Company management and organisation
The company's President and CEO during the financial period was Sami Mykkänen. In addition to the CEO, the Group's Management Team included Kimmo Akiander (Business Unit Well-being, until 29 February 2012), Kirsi Hellsten (Human resources, until 31 October 2012), Mikko Hirvinen (Special Projects), Jari Koppelo (Business Unit Energy efficiency and, from 1 March 2012, Business Unit Well-being), Sami Kyllönen (Production, Europe), Kirsti Parvi (Finance and administration) and Hannele Pöllä (Communications).
In addition to the members of the actual Management Team, the Extended Management Team included Siret Kegel (Quality), Murthy Munipalli (Energy efficiency Asia), Pekka Laitila (Materials management), Päivi Luotola (IT) and Marko Tapaninaho (Engineering).
Annual General Meeting 2012
Incap Corporation's Annual General Meeting (AGM) was held in Helsinki on 11 April 2012. The AGM adopted the financial statements for the financial period that ended on 31 December 2011. In accordance with the proposal of the Board of Directors, the AGM decided that no dividend be distributed for the financial period and that the loss for the financial period (EUR 2,372,981.70) be recognised in equity.
Authorisation of the Board of Directors
On 11 April 2012, the Annual General Meeting authorised the Board of Directors to decide during one year after the Annual General Meeting to issue a maximum of 9,300,000 new shares either against payment or without payment. Of the new shares, a maximum of 300,000 shares can be used for the option rights of the company's remuneration and compensation system.
The Board of Directors exercised the authorisation in connection with the company's financing arrangement on 25 May 2012 when a portion of the holders of the convertible loan issued in 2007 converted their loan units to a new convertible loan. The new convertible loan includes a right to convert loan units to a maximum total of 7,112,195 new shares in the company.

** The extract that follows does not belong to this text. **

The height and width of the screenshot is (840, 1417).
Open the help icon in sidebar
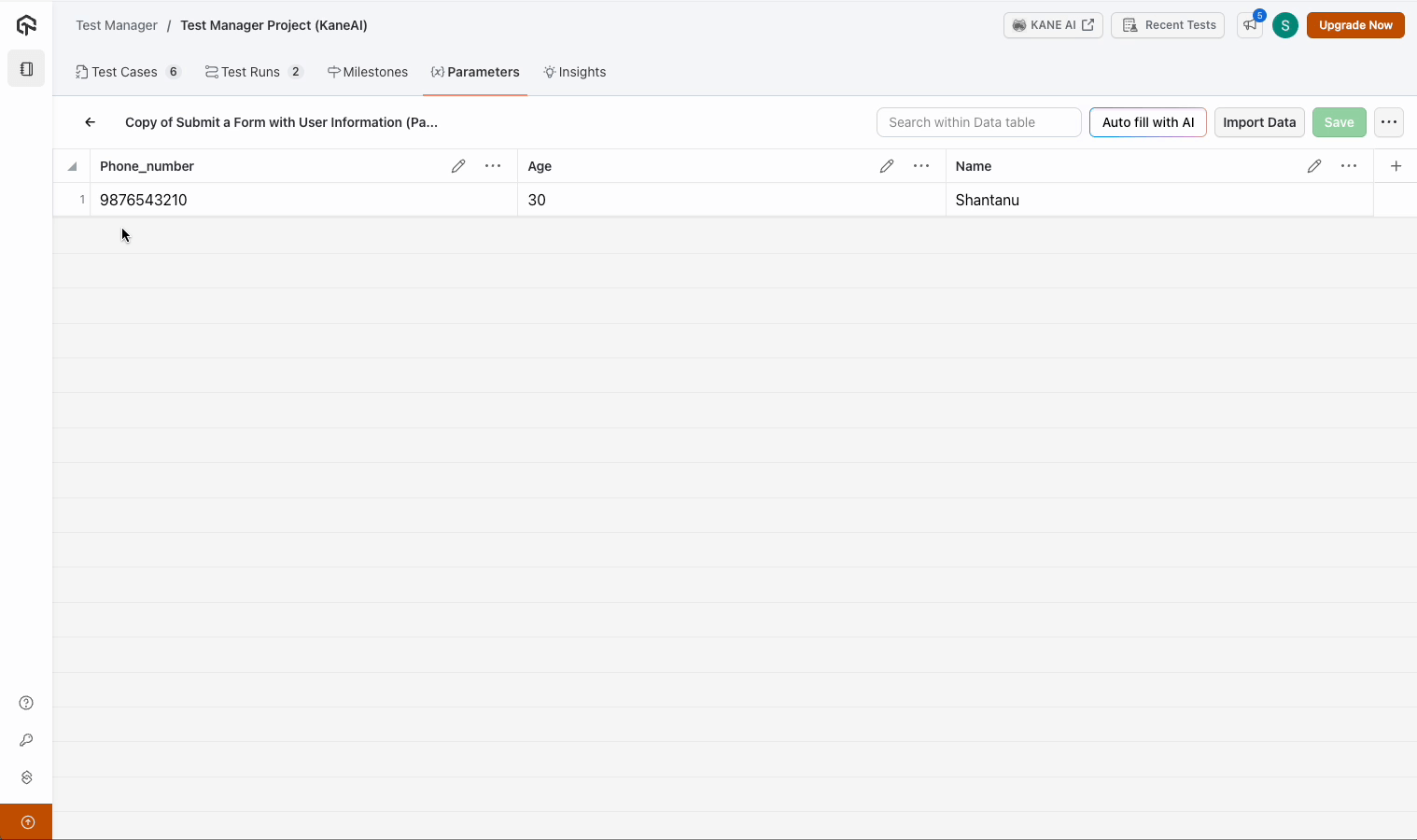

At the end of the financial period 2012, the Board of Directors had a total of 2,187,805 unused shares from the authorisation granted by the Annual General Meeting. The Board of Directors exercised the authorisation on 30 January 2013 and directed one holder of the convertible loan 2007 the company's new shares against the redemption of the convertible loan. After this the Board of Directors have an unused authorisation for a total of 490,519 shares.
Board of Directors and auditor
The Annual General Meeting held on 11 April 2012 re-elected Raimo Helasmäki, Kalevi Laurila, Susanna Miekk-oja and Lassi Noponen as members of the Board of Directors and elected Matti Jaakola as a new member. From among its members, the Board elected Kalevi Laurila as Chair and Lassi Noponen as Deputy Chair. The secretary of the Board was Anu Kaskinen, LL.M. The Board convened 49 times in 2012, and the average attendance rate was 88%.
The auditor was auditing firm Ernst & Young Oy with Jari Karppinen, Authorised Public Accountant, as the principal auditor.
Report on corporate governance
Incap will release a report on the company's corporate governance in compliance with the Securities Market Act as a separate document, in connection with the publication of the report of the Board of Directors and the annual report in Week 12.
Shares and shareholders
Incap Corporation has one series of shares, and the number of shares at the end of the period is 20,848,980. During the financial period, the share price varied between EUR 0.15 and 0.65 (EUR 0.37 and 0.64). The closing price for the year was EUR 0.19 (EUR 0.42). During the report period, the trading volume was 2,952,411 shares, or 14.2% of outstanding shares (746,382, or 4.0%).
At the end of the financial period, Incap had 1,159 shareholders (1,053). Nominee-registered or foreign owners held 0.5% (0.5%) of all shares. The company's market capitalisation on 31 December 2012 was EUR 4.0 million (7.8 million). The company does not hold any of its own shares.
The largest shareholders on 31 December 2012:
| No. of
| Share of
|Oy Etra Invest Ab||4,834,547||23.2|
|JMC Finance Oy||2,402,286||11.5|
|Suomen Teollisuussijoitus Oy||2,185,509||10.5|
|Laurila Kalevi Henrik||1,460,429||7.0|
|Oy Ingman Finance Ab||1,250,000||6.0|
|Lehtonen Jussi Tapio||300,000||1.4|
|Noponen Lassi Tapani||237,909||1.1|
At the end of the financial period, the members of Incap Corporation's Board of Directors and the President and CEO and their related persons owned a total of 4,512,174 shares, or approximately 21.6% of the company's shares outstanding.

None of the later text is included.